This article is part of our coverage of the latest in AI research.
Salesforce Research, in collaboration with multiple universities, has released BLIP3o-NEXT, a new open-source model that unifies text-to-image generation and image editing within a single, streamlined architecture. Despite its relatively small size of 3 billion parameters, BLIP3o-NEXT demonstrates strong performance, matching or outperforming other open models on several key benchmarks.
Its intuitive design and open availability make it a promising foundation for developers looking to build custom generative AI applications or fine-tune models for specific use cases. As Ran Xu, Director of Applied AI Research at Salesforce and co-author of the paper, notes, the small model size and open-source assets make it an ideal starting point for customization. “If a startup has a specific use case or goal (such as generating layout of a design, generating planogram of a shelf) to be optimized, BLIP3o-NEXT provide a good framework to do RL to optimize the goal,” Xu told TechTalks.
How BLIP3o-NEXT works
BLIP3o-NEXT uses a hybrid architecture that combines an autoregressive model (the architecture used in classic language models) and a diffusion model (the architecture used in most image generation models). This two-stage approach leverages the distinct strengths of each component.
The autoregressive model acts as the brain, interpreting the user’s request and outlining the image’s overall structure and content. The diffusion model then acts as the artist, rendering the fine-grained, photorealistic details. The autoregressive model is based on Qwen3, while the diffusion transformer uses SANA1.5.
The autoregressive model’s main task is to process the user’s input—which can be a text prompt or a combination of text and reference images—and convert it into a sequence of discrete image tokens. Think of these tokens as words in a visual vocabulary that describe the core elements of the image. This approach differs from earlier models that generated continuous embeddings, which are more complex numerical representations.
The diffusion model then takes over, but it doesn’t just use the final discrete tokens. Instead, it uses their “hidden states” (the richer, more granular numerical data that the autoregressive model considered before settling on each final token). These hidden states provide a more detailed set of instructions, which the diffusion model uses as a conditioning signal to generate the final, high-fidelity image from an initial field of random noise.
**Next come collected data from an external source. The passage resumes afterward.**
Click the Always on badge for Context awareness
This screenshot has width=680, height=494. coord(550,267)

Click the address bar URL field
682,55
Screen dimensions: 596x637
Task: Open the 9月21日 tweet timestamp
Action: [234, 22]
Training for quality and consistency
The model’s core capabilities were developed by training the autoregressive component on three primary tasks: text-to-image generation, image reconstruction, and image editing. After this initial training, the researchers used reinforcement learning (RL) to further refine the model’s performance on specific skills, such as improving the quality of rendered text within images. For developers wondering how complex this is to implement for their own needs, Xu said, “I think it’ll be very easy to do.”
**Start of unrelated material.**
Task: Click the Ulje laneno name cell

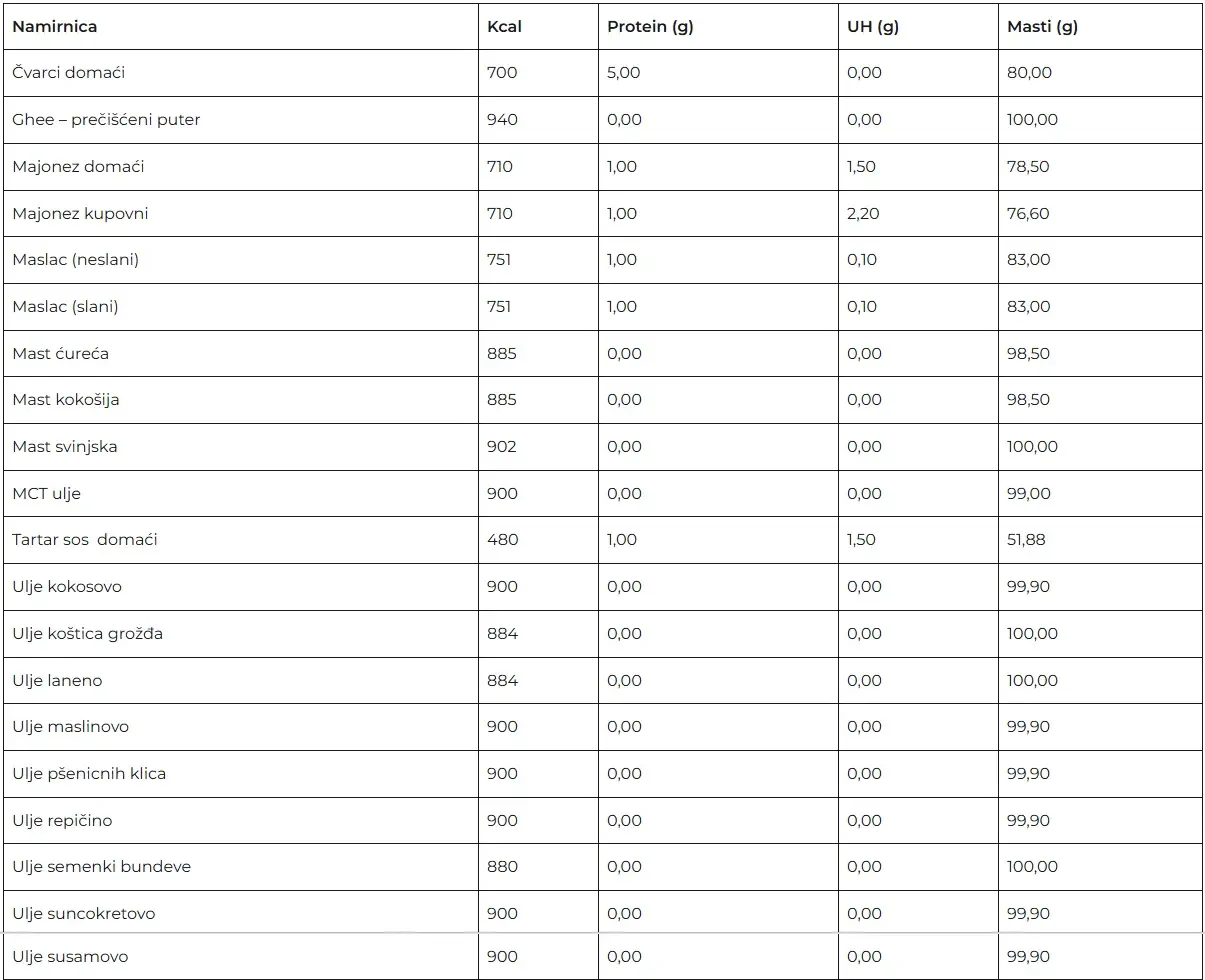Action: [x=57, y=681]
For image editing, maintaining consistency with the reference image is a major challenge, as high-level semantic representations can miss fine-grained pixel details. According to Xu, this is a key area where open-source models face a fundamental bottleneck. “Closed source models are likely to be trained with huge amounts of data, which requires significant infrastructure investment,” he explains. To compete, “we invested in innovation on new architectures and efficient training recipe, and open source the findings to benefit the research community.”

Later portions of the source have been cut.